OUT_DIR.mkdir(exist_ok=True)

df_enriched.to_parquet(OUT_DIR / "fct_shipments_enriched.parquet", index=False)
client_features.to_parquet(OUT_DIR / "dim_clients_enriched.parquet", index=False)
supplier_features.to_parquet(OUT_DIR / "dim_suppliers_enriched.parquet", index=False)

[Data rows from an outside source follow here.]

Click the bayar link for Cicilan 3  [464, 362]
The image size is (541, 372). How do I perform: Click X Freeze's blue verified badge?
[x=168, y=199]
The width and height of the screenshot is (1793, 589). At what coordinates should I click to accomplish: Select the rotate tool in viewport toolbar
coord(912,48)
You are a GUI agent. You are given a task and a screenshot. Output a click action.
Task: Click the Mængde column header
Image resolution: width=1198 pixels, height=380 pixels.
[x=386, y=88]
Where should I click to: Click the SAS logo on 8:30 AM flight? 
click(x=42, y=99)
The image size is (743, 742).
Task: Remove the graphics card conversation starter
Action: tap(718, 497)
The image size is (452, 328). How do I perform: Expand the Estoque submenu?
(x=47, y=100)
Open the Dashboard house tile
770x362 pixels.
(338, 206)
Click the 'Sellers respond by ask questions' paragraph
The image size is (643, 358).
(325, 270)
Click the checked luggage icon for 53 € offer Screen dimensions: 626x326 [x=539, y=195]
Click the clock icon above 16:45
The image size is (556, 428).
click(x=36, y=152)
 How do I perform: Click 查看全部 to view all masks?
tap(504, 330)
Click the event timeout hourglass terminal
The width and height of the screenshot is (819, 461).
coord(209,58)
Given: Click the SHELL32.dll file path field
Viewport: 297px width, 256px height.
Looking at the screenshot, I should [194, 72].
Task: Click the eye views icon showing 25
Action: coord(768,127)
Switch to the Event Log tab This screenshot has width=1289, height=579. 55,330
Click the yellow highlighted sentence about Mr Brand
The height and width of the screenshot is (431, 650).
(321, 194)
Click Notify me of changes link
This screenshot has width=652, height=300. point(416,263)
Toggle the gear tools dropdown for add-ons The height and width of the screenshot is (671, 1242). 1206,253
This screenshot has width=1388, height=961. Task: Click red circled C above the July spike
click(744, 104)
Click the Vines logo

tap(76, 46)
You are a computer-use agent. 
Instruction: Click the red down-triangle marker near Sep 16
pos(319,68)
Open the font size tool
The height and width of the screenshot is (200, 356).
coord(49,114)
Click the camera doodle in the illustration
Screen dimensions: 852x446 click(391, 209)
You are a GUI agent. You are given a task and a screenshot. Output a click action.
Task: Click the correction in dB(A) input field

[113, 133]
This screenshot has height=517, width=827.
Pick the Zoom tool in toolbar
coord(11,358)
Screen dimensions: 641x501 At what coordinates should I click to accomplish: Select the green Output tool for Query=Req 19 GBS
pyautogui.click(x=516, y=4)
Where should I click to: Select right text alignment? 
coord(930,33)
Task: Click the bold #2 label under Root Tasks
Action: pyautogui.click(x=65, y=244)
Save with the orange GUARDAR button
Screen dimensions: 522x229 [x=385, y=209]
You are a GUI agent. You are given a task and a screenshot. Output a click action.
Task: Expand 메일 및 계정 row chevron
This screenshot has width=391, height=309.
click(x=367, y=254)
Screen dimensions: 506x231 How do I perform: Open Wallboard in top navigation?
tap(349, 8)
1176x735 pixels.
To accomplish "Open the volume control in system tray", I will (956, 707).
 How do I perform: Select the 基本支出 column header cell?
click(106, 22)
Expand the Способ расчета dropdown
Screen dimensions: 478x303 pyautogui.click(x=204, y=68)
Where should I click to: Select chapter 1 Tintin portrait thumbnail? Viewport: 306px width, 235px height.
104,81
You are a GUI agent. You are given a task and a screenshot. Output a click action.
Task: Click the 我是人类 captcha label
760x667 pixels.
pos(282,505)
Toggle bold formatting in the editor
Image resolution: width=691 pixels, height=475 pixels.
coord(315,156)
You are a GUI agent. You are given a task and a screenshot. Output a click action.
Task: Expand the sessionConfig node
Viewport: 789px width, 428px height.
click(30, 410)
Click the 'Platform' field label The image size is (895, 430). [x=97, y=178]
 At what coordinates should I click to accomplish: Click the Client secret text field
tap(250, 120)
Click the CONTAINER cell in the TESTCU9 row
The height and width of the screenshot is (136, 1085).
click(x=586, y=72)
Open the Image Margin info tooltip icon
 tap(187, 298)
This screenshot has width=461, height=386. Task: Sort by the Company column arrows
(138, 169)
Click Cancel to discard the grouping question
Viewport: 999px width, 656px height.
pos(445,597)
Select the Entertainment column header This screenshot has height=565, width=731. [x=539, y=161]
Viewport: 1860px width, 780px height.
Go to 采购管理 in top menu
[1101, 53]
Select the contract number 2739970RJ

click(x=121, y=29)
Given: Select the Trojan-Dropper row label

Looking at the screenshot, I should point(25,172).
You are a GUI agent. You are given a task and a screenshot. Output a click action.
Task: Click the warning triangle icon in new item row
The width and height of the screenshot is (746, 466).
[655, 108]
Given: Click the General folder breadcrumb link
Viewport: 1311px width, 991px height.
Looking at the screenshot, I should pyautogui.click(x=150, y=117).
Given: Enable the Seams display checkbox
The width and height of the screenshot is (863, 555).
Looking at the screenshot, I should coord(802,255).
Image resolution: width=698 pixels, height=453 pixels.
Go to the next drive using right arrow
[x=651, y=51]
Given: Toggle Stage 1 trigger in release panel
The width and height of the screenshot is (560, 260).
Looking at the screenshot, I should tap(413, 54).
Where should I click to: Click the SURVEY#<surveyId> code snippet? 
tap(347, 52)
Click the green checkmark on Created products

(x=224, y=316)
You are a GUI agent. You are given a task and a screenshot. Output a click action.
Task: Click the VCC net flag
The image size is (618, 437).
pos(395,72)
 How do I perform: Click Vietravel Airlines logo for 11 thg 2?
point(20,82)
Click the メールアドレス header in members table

These outputs form the **contract** for:
- Notebook 03 (Outlier Detection),
- Notebook 04 (Charge Behaviour),
- Notebook 05 (Segmentation & AI),
- Power BI semantic models.

## Conclusion

This notebook converts validated logistics data into a **commercially enriched,
analytics-ready feature layer**.

Key outcomes:
- Explicit financial and behavioural features
- Shipment, client, and supplier perspectives
- Clear separation between data preparation and modelling
- Reusable outputs across analytics and BI tools

This layer ensures downstream analysis focuses on **insight generation**, not data wrangling.